What the task requires » Your copy of the lines below must match them exactly and contain no images.

Stored items:

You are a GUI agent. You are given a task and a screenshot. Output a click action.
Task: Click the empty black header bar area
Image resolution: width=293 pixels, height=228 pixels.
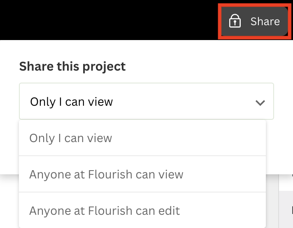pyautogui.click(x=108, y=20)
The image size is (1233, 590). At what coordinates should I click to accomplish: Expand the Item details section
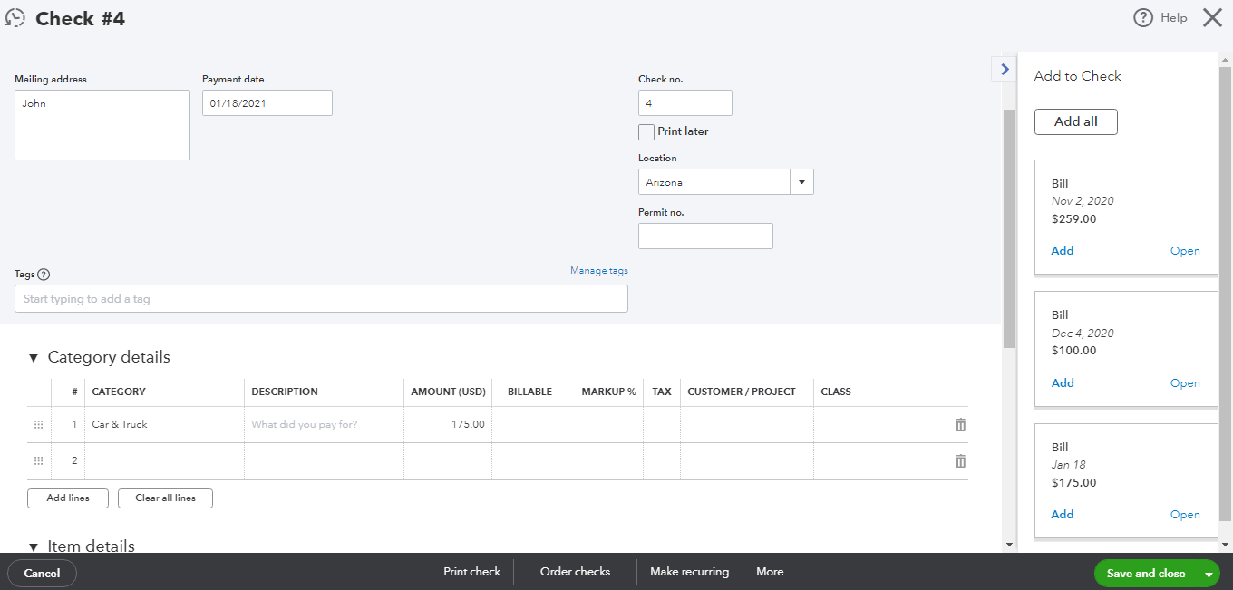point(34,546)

Solution to this problem »
You are a GUI agent. You are given a task and a screenshot. Output a click action.
Task: Click the empty black header bar area
Image resolution: width=293 pixels, height=228 pixels.
pyautogui.click(x=108, y=20)
The image size is (1233, 590). At what coordinates should I click to accomplish: Expand the Item details section
point(34,546)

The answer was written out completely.